# Enunciado del ejercicio
Reproduce tal cual el tramo de filas que va desde la que contiene "Select host row" hasta la que contiene "click(1617, 652)", ambas incluidas.

# Filas sin procesar
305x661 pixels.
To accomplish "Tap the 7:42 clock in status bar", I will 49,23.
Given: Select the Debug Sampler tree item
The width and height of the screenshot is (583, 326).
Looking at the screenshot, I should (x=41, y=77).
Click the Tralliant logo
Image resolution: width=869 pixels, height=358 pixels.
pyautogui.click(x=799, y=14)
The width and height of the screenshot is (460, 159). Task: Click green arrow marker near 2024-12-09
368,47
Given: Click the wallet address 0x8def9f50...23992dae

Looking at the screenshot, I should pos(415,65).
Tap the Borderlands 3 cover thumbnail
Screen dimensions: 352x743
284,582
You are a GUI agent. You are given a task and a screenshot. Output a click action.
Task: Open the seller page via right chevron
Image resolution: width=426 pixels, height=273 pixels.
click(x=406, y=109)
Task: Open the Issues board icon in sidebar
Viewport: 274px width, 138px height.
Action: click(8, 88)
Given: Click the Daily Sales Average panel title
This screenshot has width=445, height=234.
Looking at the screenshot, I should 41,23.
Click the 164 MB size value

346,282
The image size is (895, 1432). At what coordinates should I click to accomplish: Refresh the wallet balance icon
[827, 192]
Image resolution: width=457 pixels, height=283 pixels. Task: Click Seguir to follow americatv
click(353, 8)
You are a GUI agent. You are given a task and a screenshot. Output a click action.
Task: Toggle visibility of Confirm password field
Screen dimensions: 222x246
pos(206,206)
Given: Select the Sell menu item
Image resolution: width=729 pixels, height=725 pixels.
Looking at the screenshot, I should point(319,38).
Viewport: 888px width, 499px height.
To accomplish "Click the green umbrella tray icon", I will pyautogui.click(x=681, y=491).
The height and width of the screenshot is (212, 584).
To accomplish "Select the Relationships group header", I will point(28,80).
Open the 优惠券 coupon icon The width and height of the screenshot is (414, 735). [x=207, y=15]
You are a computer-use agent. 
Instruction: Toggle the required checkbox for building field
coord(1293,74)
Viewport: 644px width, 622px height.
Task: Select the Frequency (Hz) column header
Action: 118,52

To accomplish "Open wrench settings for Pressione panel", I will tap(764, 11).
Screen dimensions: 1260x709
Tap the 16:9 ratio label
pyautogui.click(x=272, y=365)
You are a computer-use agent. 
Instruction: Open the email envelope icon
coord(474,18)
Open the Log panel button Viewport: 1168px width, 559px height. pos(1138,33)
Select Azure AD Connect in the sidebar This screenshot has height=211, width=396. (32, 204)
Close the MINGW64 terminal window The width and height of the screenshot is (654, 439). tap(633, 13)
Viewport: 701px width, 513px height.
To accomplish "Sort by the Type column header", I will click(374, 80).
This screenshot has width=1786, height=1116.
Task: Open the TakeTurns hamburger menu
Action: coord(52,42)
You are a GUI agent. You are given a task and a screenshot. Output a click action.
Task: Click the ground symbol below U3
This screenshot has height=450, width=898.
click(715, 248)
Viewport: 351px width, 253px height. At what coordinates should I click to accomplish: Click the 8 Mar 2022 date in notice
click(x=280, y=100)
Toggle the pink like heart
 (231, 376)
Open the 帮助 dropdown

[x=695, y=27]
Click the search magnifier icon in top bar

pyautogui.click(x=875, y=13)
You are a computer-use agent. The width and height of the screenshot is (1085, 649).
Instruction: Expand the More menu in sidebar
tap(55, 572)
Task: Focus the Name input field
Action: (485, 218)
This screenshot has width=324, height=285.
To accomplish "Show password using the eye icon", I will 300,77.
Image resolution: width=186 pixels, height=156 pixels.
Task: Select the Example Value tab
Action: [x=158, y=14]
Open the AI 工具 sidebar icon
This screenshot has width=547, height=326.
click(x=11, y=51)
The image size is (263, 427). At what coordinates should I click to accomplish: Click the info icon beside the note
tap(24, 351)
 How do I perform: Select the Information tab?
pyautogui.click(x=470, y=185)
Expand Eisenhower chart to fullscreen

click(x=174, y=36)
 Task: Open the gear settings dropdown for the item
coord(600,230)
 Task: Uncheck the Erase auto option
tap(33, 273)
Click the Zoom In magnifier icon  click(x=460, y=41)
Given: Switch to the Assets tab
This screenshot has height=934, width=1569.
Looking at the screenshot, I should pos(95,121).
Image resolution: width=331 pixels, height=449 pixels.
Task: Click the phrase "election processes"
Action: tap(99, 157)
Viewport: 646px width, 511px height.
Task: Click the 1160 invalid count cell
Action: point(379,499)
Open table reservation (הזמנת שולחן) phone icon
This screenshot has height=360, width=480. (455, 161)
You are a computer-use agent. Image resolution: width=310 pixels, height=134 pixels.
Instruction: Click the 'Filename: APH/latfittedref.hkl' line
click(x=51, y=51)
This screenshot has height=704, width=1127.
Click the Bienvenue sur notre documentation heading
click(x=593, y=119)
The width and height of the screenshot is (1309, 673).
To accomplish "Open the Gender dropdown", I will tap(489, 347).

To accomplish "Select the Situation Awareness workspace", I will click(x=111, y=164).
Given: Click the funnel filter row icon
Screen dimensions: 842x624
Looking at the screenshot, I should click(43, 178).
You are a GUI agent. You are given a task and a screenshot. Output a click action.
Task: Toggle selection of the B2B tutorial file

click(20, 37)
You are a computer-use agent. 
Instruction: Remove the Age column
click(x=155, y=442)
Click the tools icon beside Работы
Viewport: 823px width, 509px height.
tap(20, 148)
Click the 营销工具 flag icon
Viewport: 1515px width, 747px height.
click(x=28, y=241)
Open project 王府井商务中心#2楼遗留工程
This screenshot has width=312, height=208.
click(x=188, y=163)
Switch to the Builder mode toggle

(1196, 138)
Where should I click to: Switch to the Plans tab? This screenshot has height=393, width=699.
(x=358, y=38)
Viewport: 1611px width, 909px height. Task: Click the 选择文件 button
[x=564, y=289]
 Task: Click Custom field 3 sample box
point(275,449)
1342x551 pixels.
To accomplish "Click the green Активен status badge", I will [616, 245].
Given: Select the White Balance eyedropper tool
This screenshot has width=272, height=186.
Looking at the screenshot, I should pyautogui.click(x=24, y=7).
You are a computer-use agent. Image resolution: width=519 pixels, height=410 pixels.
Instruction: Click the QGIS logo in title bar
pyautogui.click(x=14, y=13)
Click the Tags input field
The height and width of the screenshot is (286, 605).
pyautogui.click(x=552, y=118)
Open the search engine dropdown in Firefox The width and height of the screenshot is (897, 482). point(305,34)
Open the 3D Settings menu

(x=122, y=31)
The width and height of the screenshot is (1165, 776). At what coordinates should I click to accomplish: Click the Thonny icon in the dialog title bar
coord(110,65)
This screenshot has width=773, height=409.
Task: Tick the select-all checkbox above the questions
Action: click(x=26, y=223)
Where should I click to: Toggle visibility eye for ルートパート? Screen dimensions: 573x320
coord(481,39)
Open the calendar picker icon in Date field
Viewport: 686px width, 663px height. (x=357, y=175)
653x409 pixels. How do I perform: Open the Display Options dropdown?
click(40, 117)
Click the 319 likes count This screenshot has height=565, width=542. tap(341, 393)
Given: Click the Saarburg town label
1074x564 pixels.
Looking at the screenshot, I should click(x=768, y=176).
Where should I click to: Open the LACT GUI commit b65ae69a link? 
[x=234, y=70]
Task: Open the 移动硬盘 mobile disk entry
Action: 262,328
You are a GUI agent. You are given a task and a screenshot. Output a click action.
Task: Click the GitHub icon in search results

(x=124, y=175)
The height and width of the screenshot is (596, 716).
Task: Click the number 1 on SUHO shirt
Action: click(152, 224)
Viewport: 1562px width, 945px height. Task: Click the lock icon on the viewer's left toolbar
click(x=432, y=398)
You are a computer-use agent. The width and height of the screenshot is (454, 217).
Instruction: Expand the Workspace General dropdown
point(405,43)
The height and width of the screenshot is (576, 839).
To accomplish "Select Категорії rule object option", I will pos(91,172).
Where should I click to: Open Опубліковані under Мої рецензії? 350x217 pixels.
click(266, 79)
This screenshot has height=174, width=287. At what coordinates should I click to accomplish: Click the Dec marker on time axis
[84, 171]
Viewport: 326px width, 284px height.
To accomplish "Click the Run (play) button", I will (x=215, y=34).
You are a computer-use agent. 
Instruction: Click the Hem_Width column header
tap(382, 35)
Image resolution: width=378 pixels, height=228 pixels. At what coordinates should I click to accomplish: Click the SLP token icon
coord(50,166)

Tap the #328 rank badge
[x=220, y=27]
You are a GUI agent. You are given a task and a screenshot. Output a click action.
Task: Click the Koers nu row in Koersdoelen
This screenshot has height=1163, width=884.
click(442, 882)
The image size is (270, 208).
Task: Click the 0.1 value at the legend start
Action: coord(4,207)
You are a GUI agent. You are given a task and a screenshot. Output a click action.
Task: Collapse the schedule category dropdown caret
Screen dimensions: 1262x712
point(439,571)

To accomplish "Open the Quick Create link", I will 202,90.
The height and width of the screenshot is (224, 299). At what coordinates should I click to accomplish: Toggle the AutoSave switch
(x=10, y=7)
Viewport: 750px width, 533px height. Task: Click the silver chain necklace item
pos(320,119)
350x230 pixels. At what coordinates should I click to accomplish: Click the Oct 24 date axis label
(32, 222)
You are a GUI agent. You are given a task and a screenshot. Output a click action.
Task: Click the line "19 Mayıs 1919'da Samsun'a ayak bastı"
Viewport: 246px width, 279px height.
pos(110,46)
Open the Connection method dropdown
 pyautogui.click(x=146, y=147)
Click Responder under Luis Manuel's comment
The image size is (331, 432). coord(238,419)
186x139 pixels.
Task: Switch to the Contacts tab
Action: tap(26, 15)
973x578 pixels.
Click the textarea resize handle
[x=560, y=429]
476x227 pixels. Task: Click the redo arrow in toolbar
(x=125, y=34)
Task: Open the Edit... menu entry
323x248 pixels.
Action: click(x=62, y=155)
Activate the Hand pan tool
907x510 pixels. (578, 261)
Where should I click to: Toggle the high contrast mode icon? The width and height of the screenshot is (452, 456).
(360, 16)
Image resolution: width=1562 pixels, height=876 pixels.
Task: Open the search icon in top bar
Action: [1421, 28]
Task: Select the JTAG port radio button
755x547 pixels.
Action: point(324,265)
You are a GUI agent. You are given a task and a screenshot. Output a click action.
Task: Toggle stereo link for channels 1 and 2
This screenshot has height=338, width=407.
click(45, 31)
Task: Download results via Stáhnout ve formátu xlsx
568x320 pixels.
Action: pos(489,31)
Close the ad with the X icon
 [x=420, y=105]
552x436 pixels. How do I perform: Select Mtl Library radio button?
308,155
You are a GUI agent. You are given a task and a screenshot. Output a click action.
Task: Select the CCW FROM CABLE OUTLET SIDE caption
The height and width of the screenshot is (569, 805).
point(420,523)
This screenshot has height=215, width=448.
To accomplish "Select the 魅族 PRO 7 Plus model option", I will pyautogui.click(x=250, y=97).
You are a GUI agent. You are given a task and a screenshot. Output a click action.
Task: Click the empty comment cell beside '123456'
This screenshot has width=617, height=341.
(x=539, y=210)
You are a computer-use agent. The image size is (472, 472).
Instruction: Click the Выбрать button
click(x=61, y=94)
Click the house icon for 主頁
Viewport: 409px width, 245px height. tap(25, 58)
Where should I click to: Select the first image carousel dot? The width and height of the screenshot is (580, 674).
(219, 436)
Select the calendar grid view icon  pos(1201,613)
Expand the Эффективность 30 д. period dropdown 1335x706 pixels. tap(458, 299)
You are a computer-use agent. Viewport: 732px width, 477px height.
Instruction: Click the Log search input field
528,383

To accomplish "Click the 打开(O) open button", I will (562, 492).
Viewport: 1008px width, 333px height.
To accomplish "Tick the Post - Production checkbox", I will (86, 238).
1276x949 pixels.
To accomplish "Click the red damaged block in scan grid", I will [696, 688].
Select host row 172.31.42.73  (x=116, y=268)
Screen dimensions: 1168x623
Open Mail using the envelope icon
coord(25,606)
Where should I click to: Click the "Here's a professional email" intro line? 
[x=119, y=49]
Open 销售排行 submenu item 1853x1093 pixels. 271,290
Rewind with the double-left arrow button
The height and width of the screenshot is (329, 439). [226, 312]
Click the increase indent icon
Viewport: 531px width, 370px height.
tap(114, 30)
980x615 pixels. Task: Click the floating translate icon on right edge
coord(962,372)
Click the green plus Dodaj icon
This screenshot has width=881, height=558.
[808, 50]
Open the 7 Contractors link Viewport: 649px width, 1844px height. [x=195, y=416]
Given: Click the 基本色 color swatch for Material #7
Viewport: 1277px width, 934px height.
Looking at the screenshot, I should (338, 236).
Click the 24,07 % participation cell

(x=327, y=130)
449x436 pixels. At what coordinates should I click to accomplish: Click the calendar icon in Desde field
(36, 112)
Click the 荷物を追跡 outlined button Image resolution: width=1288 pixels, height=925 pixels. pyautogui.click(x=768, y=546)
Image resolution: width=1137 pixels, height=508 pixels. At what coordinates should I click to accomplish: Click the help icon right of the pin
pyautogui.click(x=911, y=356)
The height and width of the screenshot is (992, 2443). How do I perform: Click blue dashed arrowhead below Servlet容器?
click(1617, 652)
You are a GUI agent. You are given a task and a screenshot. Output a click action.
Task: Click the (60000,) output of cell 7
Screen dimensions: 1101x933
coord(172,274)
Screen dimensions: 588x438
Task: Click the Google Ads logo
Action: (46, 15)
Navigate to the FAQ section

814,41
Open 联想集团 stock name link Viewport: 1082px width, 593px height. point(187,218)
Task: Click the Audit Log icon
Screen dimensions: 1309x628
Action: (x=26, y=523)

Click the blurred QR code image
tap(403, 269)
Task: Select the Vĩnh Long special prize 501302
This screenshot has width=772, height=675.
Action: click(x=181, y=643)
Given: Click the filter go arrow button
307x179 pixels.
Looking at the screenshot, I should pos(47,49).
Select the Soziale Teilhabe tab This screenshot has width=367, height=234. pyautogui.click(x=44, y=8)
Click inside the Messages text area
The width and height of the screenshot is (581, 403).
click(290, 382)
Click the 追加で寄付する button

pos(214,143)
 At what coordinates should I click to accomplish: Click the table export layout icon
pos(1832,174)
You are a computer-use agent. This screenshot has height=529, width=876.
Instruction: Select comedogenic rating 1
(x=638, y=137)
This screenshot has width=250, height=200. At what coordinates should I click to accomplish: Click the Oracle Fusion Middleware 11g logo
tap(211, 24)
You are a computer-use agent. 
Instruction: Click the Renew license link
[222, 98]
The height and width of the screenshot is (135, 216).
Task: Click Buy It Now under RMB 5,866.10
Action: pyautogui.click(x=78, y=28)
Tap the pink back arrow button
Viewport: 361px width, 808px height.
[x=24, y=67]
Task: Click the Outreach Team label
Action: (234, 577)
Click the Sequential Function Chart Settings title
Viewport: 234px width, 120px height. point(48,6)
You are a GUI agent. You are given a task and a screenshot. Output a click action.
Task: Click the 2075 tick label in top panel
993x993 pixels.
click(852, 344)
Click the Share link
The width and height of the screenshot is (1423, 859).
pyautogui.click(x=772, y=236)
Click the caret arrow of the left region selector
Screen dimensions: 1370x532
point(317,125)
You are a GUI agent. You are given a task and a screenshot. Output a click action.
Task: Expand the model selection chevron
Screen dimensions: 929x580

# Resultado del ejercicio
Select host row 172.31.42.73  (x=116, y=268)
Screen dimensions: 1168x623
Open Mail using the envelope icon
coord(25,606)
Where should I click to: Click the "Here's a professional email" intro line? 
[x=119, y=49]
Open 销售排行 submenu item 1853x1093 pixels. 271,290
Rewind with the double-left arrow button
The height and width of the screenshot is (329, 439). [226, 312]
Click the increase indent icon
Viewport: 531px width, 370px height.
tap(114, 30)
980x615 pixels. Task: Click the floating translate icon on right edge
coord(962,372)
Click the green plus Dodaj icon
This screenshot has width=881, height=558.
[808, 50]
Open the 7 Contractors link Viewport: 649px width, 1844px height. [x=195, y=416]
Given: Click the 基本色 color swatch for Material #7
Viewport: 1277px width, 934px height.
Looking at the screenshot, I should (338, 236).
Click the 24,07 % participation cell

(x=327, y=130)
449x436 pixels. At what coordinates should I click to accomplish: Click the calendar icon in Desde field
(36, 112)
Click the 荷物を追跡 outlined button Image resolution: width=1288 pixels, height=925 pixels. pyautogui.click(x=768, y=546)
Image resolution: width=1137 pixels, height=508 pixels. At what coordinates should I click to accomplish: Click the help icon right of the pin
pyautogui.click(x=911, y=356)
The height and width of the screenshot is (992, 2443). How do I perform: Click blue dashed arrowhead below Servlet容器?
click(1617, 652)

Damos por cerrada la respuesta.